Selected text:
Self-Hosted Qwen3 LLM Stack

How do I get this on my iPhone?

Use LLMConnect on your iPhone over Tailscale. There is no separate “company app” — you install Tailscale (our secure network), then the LLMConnect app, and point it at our private endpoint.

Install Tailscale on your iPhone (App Store). Open it and sign in with your work Apple ID or Google account.
Accept the Tailnet invitation your admin sent you (email or link). You must be on the Tailnet before the chat app can reach our servers.
Install LLMConnect (App Store).
Add our endpoint in LLMConnect:
- In LLMConnect, add a custom / Ollama endpoint.
- URL: your admin will give you this (e.g. http://ai-training.your-tailnet:11434 — they’ll send the exact hostname).
- Model: qwen3:8b (or the model name your admin specifies).
- Save. You can now chat through LLMConnect while you’re on Tailscale (iPhone will use the VPN automatically when the app needs it).

Things to do:
a) Using the iPhone setup instructions, explain why accepting the Tailnet invitation must come before chatting in LLMConnect.
b) Say whether each statement agrees with the iPhone setup instructions. Answer yes or no for each, and quote the words of the instructions that decide it.
(i) A separate company app must be installed to use the model.
(ii) The model to enter is qwen3:8b unless the admin names a different one.
(iii) The user has to switch on the VPN by hand before each chat.

Data provided:
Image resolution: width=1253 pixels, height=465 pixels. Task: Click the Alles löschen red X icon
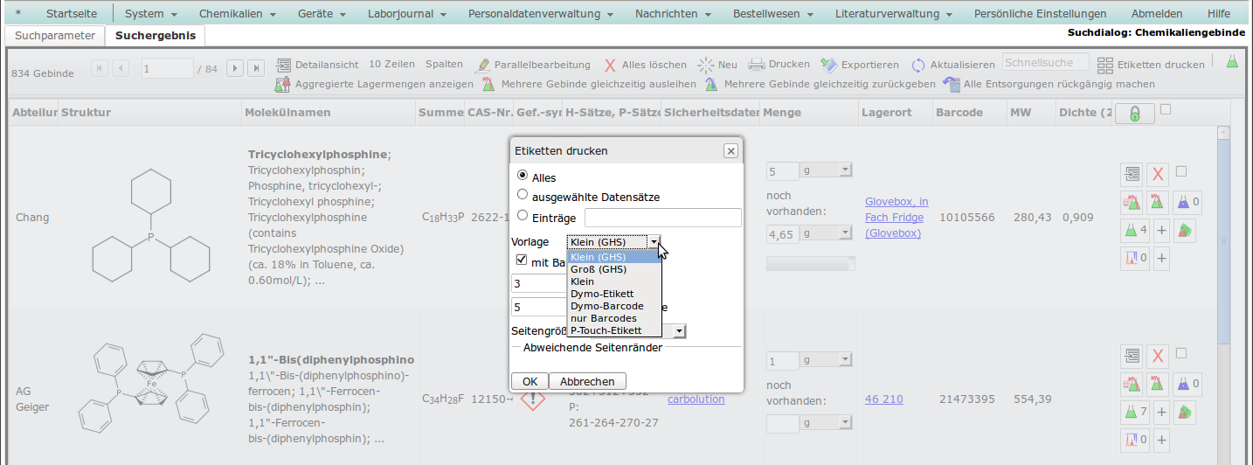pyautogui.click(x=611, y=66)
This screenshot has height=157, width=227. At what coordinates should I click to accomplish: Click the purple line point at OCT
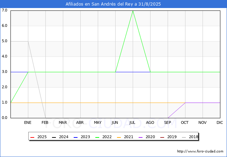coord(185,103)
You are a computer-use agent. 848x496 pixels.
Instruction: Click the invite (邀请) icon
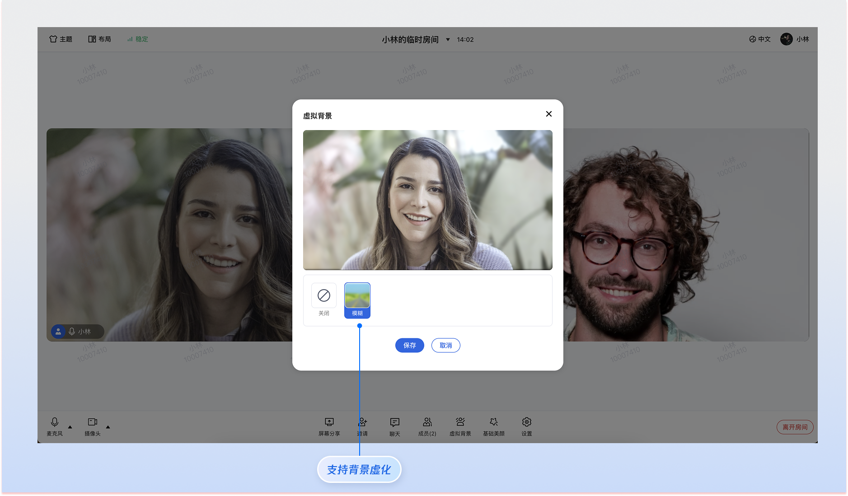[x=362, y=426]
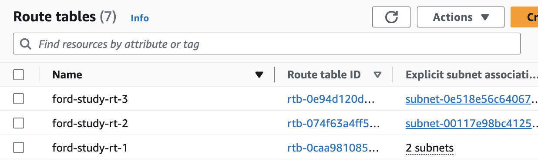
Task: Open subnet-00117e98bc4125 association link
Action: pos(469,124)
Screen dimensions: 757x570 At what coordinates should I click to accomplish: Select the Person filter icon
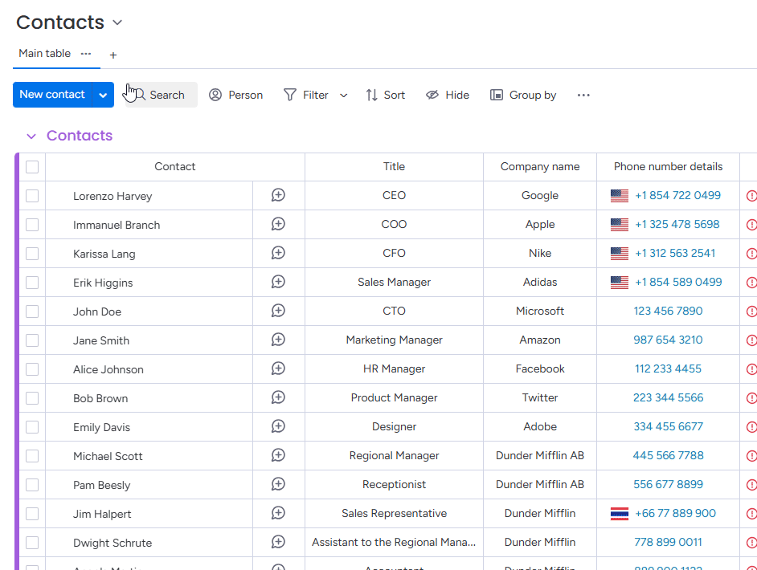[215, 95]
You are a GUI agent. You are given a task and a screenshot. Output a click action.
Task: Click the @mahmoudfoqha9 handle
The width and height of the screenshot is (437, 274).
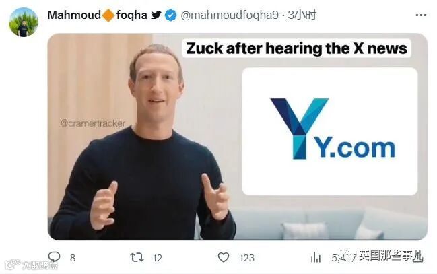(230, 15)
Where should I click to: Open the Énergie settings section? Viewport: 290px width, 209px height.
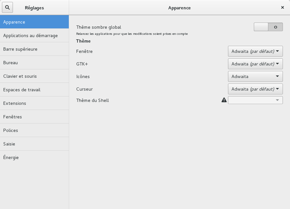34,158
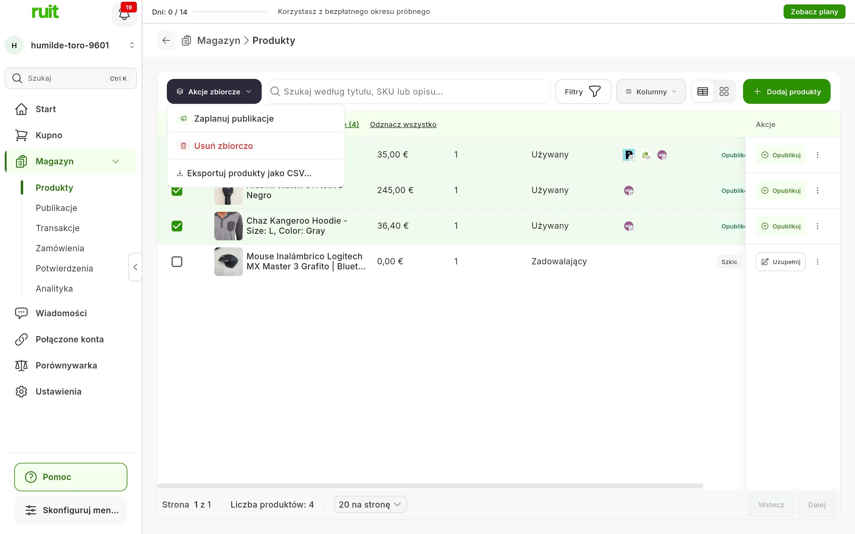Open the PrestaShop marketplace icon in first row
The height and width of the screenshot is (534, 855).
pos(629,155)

Answer section:
a) The chat app cannot reach the servers until the user is on the Tailnet. Accepting the invitation puts the user on the Tailnet, so it has to happen first.

b)
(i) No: "There is no separate “company app”"
(ii) Yes: "Model: qwen3:8b (or the model name your admin specifies)."
(iii) No: "iPhone will use the VPN automatically when the app needs it"